Digital tools such as artificial intelligence, mobile phones and data facilities are frequently presented as low-impact advances. However, each item relies on raw materials, power, workers and worldwide networks, which prompts concerns over fairness in environmental matters and economic progress.

Nations in the Global South are taking larger roles in these networks, prompting scholars to study how such tools affect local populations, well-being and natural surroundings.

Bilal Butt, a faculty member at the University of Michigan School for Environment and Sustainability, investigates political ecology, fairness in environmental issues, health systems and growth in developing regions. His current projects focus on justice in environmental data and the politics of adjusting to climate shifts.

With rising spending on digital systems across the Global South, which fairness questions stand out most? Researchers examine the full chain rather than single devices.
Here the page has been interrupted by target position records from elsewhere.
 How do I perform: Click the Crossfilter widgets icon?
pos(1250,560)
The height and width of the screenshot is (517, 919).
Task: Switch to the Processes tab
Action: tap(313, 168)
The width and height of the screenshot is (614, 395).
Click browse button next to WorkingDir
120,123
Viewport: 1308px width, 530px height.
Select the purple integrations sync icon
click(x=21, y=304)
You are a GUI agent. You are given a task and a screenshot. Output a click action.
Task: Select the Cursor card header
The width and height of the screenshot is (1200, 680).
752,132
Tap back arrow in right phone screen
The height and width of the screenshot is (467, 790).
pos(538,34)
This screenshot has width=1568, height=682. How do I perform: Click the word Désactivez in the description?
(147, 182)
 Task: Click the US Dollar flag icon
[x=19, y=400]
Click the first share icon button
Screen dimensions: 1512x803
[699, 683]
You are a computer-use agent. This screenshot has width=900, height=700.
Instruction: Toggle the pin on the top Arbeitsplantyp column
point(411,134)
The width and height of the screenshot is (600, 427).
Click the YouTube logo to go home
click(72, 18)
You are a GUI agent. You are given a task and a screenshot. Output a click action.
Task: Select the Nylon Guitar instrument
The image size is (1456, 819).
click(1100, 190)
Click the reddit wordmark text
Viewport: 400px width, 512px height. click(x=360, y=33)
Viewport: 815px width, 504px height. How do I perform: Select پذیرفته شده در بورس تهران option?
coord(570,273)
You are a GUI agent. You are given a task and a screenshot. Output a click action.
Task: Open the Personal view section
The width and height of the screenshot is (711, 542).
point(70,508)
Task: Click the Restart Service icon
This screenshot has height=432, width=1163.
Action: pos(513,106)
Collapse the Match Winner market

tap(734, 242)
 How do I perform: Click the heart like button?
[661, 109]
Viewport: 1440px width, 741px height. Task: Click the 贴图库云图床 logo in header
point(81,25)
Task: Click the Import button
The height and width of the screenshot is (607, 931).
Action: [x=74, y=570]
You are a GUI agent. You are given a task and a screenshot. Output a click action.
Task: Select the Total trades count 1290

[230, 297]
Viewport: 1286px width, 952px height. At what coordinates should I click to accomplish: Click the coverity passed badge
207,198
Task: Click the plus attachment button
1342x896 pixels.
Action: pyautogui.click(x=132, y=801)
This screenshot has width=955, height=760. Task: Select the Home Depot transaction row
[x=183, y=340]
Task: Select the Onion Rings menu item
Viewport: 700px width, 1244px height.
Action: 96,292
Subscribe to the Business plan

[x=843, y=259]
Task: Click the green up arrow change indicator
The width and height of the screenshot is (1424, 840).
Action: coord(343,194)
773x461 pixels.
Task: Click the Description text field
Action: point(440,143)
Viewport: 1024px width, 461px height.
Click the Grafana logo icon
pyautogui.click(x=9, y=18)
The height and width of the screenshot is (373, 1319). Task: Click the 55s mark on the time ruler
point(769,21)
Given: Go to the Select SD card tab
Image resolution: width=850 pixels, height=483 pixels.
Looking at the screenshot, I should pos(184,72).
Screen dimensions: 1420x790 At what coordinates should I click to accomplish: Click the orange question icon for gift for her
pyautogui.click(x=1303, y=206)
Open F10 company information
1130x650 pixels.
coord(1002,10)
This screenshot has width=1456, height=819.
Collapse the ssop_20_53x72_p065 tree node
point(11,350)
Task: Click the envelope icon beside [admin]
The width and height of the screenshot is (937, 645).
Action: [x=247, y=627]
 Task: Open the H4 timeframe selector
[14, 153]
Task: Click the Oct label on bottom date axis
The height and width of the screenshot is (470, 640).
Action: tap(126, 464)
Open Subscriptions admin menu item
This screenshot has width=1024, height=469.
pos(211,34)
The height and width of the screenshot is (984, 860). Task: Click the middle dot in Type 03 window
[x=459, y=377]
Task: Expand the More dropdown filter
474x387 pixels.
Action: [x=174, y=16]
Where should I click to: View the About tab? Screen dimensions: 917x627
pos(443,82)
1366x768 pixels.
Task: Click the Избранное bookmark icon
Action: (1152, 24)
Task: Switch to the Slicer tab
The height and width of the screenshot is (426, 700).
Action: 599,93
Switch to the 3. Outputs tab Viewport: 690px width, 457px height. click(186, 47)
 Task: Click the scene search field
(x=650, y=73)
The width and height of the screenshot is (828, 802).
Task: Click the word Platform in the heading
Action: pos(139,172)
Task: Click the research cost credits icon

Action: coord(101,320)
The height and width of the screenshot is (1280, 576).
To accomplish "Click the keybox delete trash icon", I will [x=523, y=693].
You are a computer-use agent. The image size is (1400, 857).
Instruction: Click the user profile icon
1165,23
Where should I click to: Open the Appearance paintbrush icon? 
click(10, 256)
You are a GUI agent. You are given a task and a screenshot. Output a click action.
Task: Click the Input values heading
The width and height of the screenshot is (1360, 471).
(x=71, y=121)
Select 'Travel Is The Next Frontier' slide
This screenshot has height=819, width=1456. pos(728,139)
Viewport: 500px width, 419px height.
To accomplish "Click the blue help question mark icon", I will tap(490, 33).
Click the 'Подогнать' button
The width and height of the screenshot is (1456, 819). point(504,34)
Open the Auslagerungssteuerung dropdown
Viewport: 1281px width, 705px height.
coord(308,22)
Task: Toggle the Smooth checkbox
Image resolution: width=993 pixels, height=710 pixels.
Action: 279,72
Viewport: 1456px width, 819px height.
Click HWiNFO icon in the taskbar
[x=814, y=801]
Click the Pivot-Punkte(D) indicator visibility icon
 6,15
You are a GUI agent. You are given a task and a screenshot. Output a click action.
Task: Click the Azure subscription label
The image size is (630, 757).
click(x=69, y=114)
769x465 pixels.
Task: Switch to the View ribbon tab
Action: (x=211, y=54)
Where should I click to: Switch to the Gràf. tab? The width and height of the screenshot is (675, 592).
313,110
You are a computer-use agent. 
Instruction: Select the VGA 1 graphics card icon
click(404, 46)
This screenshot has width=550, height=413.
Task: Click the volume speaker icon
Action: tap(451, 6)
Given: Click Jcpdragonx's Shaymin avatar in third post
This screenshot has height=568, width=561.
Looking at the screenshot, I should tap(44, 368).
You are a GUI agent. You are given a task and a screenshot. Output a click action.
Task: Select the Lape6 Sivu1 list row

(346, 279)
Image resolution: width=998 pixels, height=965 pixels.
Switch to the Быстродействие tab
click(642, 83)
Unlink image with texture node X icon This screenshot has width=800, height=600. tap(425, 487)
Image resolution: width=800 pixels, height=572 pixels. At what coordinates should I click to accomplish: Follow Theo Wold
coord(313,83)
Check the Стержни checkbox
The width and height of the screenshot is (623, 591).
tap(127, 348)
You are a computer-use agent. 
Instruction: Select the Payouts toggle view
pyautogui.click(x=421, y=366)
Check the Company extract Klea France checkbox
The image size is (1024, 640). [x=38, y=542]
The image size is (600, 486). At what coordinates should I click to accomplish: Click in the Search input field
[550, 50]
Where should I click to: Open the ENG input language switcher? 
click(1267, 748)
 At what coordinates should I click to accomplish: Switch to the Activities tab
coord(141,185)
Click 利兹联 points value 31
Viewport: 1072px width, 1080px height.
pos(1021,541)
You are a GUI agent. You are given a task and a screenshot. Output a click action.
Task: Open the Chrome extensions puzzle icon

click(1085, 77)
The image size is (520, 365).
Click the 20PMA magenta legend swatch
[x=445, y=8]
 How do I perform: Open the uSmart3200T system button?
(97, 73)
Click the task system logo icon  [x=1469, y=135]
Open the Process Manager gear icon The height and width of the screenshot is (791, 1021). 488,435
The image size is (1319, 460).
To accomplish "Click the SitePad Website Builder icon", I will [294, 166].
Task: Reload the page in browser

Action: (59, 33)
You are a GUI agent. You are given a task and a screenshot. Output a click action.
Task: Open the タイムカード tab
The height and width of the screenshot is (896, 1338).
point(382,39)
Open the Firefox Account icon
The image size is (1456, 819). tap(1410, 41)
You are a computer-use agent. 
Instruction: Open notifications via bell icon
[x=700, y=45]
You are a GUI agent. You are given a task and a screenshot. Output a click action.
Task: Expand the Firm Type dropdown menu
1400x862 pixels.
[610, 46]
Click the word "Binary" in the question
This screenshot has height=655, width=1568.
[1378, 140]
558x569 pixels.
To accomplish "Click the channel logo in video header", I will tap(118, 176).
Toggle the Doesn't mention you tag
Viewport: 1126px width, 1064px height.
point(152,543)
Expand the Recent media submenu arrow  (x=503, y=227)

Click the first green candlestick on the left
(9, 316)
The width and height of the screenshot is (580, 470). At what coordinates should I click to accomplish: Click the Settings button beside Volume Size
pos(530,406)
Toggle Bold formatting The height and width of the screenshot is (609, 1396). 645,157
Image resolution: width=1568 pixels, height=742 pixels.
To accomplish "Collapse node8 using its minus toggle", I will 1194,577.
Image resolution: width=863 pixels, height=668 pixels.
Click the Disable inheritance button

Key issues include power sources for new facilities and the networks required to produce and deliver electricity.

The Lake Turkana wind project in northern Kenya illustrates the point: generation was finished long before lines linked it to the national grid. Focusing only on equipment overlooks the political and economic structures behind such efforts.

Attention also turns to the increasing use of data in development and environmental management. In Indian states such as Punjab and Haryana, growers rely on financial tools and farm applications that collect their information. This data gains value for firms deciding on output, loans and methods. A broad view reveals connections hidden by narrow attention to devices alone.

Some accounts label nations like India as sites where artificial intelligence products are discarded. How does the work counter this view? Political ecology questions simple notions of the state. Policies and conditions vary widely across Indian regions, so uniform descriptions fall short. Scholars must shift between local details and wider patterns while noting specific histories rather than assuming identical experiences everywhere.

What lessons does the record of global waste and extraction offer for the present digital economy? Pollution has long moved toward areas with lower wages and fewer rules, as seen in shipbreaking operations in India, Bangladesh and Pakistan. These arrangements echo earlier unequal relationships in which certain places carry heavier environmental and social burdens. International agreements have sought to address such imbalances, showing that current debates rest on older patterns of production and disposal.

Common misunderstandings surround electronic waste and technology disposal in the Global South. One is that artificial intelligence introduces an entirely fresh issue, when computing has always required hardware, electricity and labor. Another is that communities handling discarded devices act only as victims, whereas older electronics continue to circulate and find new uses.